When it comes to customer sentiment, voice tonality (pitch and volume of a person's voice) is often used as an indicator of how a customer is feeling.
Your choice of words isn't the only thing that matters when you're communicating with someone — the tone of your voice can make a world of difference in how your listener perceives you. Whether you want to come across as warm and supportive or cold and authoritative, simply changing the inflection in your voice can make all the difference. The volume at which we speak also communicates certain types of emotions, like excitement or frustration.
This can be analyzed to understand how a customer is feeling. For example, if a customer has a higher-pitched voice, they might feel more excited or happy. If a customer has a lower-pitched voice, they might be feeling more frustrated or angry.
Pitch & Volume Are Unreliable Indicators
Imagine you are overhearing a conversation in a language you do not speak, let's say Italian. It gets very loud and passionate very quickly. You get the general gist of the emotional state of both participants, but you are not exactly sure if they are excited due to frustration that cannot be resolved or if they are passionately telling you about a problem that they encountered and need help with.

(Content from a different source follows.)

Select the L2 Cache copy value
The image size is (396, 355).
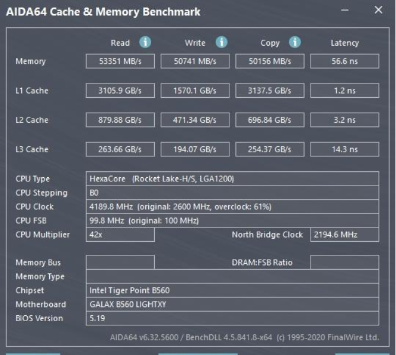pos(270,120)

Voice Tonality Depends On Many Factors
One problem with using voice tonality to determine customer sentiment is that it's not always reliable. Everyone's voice is different. Some people are just naturally loud, and others are more soft-spoken.
The pitch and volume can be affected by many factors, such as the person's mood, the environment they're in (maybe they are in a shared office space or their baby is sleeping), or even the type of phone they're using. This can make it challenging to compare customer sentiment across different interactions accurately.
For us here at MiaRec, we believe that it is precisely that confusion that makes tonality an unreliable indicator for customer sentiment. It shows only half of the picture.
You Can't Teach A Computer Sarcasm (Not Yet Anyway)
Another problem with using pitch and volume to determine customer sentiment is that computers don't register sarcasm. And let's face it — sarcastic people exist. A lot of us use sarcasm as a way to cope with complex customer service experiences. For example, an angry customer might brightly say "Nothing is wrong whatsoever," but their biting sarcasm would go undetected simply because their tone was sunny and calm. So if you're only relying on pitch and volume to understand customer sentiment, you could be missing out on much important information.
Using Natural Language Instead Of Voice Tonality
Instead, MiaRec believes that natural language processing is a much more accurate way to determine customer sentiment.
Language Provides Context
Natural language processing is much more accurate, as it takes into account the words that are being said, as well as the context and progression of the conversation.
For example, if a customer says they are "frustrated", this can be taken differently depending on the context. If the customer has been waiting on hold for a long time, it's likely that they are angry. However, if the customer is talking about a challenging problem they're trying to solve, "frustrated" might simply mean that they're stuck and need some help.
Natural language processing can take all of this into account to give you a more accurate picture of how a customer is feeling. This is important because it can help you understand the customer's sentiment even if they're using sarcasm or other forms of verbal communication that might be difficult to interpret based on pitch and volume alone.
Overall, voice tonality is not the most accurate way to determine customer sentiment as it can be affected by many different factors. Additionally, sarcasm and other forms of verbal communication can be difficult to interpret based on pitch and volume alone.
Language, on the other hand, is a much more accurate way to determine customer sentiment, as it takes into account the words that are being said, as well as the context and progression of the conversation.